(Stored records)
········

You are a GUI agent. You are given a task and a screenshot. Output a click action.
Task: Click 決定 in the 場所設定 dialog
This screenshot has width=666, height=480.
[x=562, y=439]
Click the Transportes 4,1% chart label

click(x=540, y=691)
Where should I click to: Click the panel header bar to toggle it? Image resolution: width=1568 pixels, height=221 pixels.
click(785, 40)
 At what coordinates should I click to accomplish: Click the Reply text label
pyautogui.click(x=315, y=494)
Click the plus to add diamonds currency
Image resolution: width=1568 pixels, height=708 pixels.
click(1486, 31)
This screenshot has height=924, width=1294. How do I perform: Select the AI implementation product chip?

········

Copy nothing except the lines from the one with "At what coordinates" through the end of the records; keep each exactly as it appears, first and last included.

 At what coordinates should I click to accomplish: Click the Reply text label
pyautogui.click(x=315, y=494)
Click the plus to add diamonds currency
Image resolution: width=1568 pixels, height=708 pixels.
click(1486, 31)
This screenshot has height=924, width=1294. How do I perform: Select the AI implementation product chip?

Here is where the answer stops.